§ **Written problem 1**
Print the rows below verbatim, from the line containing "Where should I click to: Sort" through the line containing "[838, 2035]", both lines included.

**** Page text ****

Published on September 3rd, 2017 | by Ann Rickard0
Cassa Angelina – Praiano
Un Piano Nel Cielo – the name of the restaurant at Casa Angelina, boutique hotel on the Amalfi coast – translates to ‘a floor in the sky.’
Now, doesn’t that tell you it will be quite the dining experience? Especially given that all of Italy’s Amalfi coast is one continuous spectacular view.
Hovering on rocky mountains that soar precipitously from the Mediterranean, every section of the winding Amalfi coastal road from Sorrento to Salerno offers views that have sent shivers down myriad spines for decades and attract the masses every summer.
In the small village of Praiano between Amalfi and Positano, Casa Angelina floats serenely above the tourism phenomenon of the Amalfi coast, and cossets a limited number of fortunate guests in its 32 rooms and suites.
The hotel is reached by a steep, twisting and narrow path that leads you past cliff-hanging homes and gravity-defying gardens. You must be told how to get to the hotel – we asked several helpful people on our way – but the reward once you have traversed a hundred or more stone steps is a sweeping view that takes in Positano, Capri and the Li Galli islands. There is a lot of gasping and incoherent babbling of ‘oooh’ and ‘aaah’ once you step inside the hotel’s doors.

****

§ **Written problem 2**
Continue the article about Casa Angelina on the Amalfi coast from the point at which it stops.

**** Provided data ****

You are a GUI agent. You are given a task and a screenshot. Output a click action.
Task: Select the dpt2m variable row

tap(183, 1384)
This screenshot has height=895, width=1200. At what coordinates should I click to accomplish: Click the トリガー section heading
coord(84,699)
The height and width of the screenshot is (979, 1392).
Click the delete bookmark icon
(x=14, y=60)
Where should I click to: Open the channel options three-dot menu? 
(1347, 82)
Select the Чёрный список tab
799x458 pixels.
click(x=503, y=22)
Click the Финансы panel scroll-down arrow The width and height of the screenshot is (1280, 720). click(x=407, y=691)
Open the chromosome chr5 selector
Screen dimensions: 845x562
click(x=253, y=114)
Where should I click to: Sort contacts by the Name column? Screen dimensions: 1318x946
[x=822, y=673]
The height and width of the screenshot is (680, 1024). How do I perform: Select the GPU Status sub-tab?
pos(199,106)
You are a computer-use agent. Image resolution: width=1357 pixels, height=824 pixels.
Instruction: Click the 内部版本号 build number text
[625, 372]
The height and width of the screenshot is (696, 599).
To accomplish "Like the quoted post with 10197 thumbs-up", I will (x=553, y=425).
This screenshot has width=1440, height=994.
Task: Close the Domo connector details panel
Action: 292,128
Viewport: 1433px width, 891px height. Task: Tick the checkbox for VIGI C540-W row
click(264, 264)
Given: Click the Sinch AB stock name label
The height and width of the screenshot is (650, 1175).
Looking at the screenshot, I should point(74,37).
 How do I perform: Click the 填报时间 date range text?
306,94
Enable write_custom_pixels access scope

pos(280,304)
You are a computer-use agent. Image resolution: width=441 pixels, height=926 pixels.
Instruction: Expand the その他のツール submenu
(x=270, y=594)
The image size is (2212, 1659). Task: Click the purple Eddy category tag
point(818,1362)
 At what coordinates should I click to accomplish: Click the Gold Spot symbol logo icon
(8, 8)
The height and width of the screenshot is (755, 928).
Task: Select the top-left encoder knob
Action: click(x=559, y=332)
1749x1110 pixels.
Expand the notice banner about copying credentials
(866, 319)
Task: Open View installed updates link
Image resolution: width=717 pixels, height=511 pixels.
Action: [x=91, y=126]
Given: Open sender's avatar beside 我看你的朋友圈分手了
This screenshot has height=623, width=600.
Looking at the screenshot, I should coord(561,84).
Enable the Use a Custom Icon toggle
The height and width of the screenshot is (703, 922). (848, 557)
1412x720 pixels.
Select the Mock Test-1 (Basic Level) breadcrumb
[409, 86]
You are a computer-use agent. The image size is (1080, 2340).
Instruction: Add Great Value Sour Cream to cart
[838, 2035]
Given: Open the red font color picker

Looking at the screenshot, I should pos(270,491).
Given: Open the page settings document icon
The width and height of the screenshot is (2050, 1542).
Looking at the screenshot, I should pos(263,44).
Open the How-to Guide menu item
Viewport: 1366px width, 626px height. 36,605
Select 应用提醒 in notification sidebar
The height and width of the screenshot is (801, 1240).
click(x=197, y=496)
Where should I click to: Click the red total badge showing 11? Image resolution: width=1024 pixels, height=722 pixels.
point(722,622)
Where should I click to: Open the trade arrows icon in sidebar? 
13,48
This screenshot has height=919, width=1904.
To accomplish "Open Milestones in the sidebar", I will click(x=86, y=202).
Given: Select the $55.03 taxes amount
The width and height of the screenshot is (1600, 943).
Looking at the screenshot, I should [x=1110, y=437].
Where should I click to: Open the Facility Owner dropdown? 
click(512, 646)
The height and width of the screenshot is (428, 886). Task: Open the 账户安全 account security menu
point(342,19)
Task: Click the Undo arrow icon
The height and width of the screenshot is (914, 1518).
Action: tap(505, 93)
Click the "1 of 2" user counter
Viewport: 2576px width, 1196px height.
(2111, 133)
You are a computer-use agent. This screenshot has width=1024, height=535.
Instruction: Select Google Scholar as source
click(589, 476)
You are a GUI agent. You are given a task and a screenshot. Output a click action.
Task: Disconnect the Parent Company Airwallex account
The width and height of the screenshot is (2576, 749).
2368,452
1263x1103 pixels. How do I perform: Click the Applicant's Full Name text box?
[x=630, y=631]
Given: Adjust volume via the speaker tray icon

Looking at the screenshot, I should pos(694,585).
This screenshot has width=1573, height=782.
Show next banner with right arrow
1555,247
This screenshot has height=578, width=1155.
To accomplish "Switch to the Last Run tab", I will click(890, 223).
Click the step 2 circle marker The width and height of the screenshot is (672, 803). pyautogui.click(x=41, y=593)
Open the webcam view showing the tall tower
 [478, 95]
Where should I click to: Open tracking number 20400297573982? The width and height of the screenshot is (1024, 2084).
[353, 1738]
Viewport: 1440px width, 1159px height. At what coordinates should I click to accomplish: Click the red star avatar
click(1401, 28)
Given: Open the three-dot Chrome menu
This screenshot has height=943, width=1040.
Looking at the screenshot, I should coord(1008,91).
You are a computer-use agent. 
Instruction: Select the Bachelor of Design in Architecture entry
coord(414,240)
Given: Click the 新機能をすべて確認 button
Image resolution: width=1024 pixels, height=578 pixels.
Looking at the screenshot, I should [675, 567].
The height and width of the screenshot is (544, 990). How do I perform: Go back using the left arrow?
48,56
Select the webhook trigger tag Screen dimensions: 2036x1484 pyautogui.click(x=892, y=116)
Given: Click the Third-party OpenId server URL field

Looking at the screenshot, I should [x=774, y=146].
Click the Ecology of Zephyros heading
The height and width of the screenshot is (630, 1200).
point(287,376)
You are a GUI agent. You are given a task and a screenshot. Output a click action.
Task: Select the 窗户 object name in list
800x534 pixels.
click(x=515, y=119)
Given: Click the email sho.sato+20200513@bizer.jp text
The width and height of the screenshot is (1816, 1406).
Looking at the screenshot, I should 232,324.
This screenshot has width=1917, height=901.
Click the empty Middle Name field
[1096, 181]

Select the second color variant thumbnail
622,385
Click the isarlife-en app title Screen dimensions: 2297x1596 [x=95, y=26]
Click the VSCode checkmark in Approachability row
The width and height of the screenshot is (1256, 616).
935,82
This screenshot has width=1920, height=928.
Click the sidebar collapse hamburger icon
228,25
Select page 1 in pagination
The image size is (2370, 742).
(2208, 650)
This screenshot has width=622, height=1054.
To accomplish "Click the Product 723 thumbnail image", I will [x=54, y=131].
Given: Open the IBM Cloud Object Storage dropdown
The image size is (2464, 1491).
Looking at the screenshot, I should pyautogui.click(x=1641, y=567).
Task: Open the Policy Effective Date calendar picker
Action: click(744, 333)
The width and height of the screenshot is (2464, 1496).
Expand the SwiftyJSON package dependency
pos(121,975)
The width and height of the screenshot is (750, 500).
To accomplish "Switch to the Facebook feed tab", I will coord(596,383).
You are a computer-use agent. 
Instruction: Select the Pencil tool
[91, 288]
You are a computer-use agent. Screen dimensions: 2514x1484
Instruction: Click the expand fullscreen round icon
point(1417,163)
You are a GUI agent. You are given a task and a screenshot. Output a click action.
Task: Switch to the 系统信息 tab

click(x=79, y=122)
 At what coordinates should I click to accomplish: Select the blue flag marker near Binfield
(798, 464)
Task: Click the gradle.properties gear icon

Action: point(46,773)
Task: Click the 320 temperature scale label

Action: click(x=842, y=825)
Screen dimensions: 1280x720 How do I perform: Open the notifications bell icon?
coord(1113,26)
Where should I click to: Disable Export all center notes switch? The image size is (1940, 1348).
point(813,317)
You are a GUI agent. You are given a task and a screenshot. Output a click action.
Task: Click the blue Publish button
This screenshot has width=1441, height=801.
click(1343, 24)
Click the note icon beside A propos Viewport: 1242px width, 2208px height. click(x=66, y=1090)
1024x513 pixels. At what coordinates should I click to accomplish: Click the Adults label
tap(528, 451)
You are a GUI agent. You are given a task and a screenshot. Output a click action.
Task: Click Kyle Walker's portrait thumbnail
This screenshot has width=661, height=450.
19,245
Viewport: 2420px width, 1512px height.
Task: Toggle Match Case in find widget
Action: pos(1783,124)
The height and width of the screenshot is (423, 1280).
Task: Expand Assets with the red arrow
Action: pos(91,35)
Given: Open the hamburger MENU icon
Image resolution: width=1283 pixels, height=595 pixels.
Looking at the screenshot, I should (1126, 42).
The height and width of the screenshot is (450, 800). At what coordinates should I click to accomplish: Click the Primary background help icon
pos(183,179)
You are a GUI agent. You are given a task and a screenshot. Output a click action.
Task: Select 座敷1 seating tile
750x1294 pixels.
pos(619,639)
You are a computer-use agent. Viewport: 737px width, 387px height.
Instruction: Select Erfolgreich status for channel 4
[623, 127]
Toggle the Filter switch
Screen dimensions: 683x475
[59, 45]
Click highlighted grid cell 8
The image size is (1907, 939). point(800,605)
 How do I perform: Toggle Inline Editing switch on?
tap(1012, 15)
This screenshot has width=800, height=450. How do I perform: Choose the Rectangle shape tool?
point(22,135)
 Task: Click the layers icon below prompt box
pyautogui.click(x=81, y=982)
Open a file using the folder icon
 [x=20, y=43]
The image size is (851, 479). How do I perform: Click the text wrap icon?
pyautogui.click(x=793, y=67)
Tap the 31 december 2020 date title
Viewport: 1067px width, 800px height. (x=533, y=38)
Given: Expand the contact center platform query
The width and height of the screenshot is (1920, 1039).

****

§ **Expected answer 1**
Where should I click to: Sort contacts by the Name column? Screen dimensions: 1318x946
[x=822, y=673]
The height and width of the screenshot is (680, 1024). How do I perform: Select the GPU Status sub-tab?
pos(199,106)
You are a computer-use agent. Image resolution: width=1357 pixels, height=824 pixels.
Instruction: Click the 内部版本号 build number text
[625, 372]
The height and width of the screenshot is (696, 599).
To accomplish "Like the quoted post with 10197 thumbs-up", I will (x=553, y=425).
This screenshot has width=1440, height=994.
Task: Close the Domo connector details panel
Action: 292,128
Viewport: 1433px width, 891px height. Task: Tick the checkbox for VIGI C540-W row
click(264, 264)
Given: Click the Sinch AB stock name label
The height and width of the screenshot is (650, 1175).
Looking at the screenshot, I should point(74,37).
 How do I perform: Click the 填报时间 date range text?
306,94
Enable write_custom_pixels access scope

pos(280,304)
You are a computer-use agent. Image resolution: width=441 pixels, height=926 pixels.
Instruction: Expand the その他のツール submenu
(x=270, y=594)
The image size is (2212, 1659). Task: Click the purple Eddy category tag
point(818,1362)
 At what coordinates should I click to accomplish: Click the Gold Spot symbol logo icon
(8, 8)
The height and width of the screenshot is (755, 928).
Task: Select the top-left encoder knob
Action: click(x=559, y=332)
1749x1110 pixels.
Expand the notice banner about copying credentials
(866, 319)
Task: Open View installed updates link
Image resolution: width=717 pixels, height=511 pixels.
Action: [x=91, y=126]
Given: Open sender's avatar beside 我看你的朋友圈分手了
This screenshot has height=623, width=600.
Looking at the screenshot, I should coord(561,84).
Enable the Use a Custom Icon toggle
The height and width of the screenshot is (703, 922). (848, 557)
1412x720 pixels.
Select the Mock Test-1 (Basic Level) breadcrumb
[409, 86]
You are a computer-use agent. The image size is (1080, 2340).
Instruction: Add Great Value Sour Cream to cart
[838, 2035]

§ **Expected answer 2**
The all-white palette is in pleasing contrast to the glittering blue of the Mediterranean below, and acts as a calm backdrop for a striking Murano glass art collection dotted around the lounges. However, even the luminous beauty of Murano glass cannot detract from the sky, cliffs and ocean views, all elegantly framed by wide windows and extensive doors.
While a stay at Casa Angelina is desirable, and a special treat, next best thing is a dining experience at Un Piano Nel Cielo, that floor in the sky.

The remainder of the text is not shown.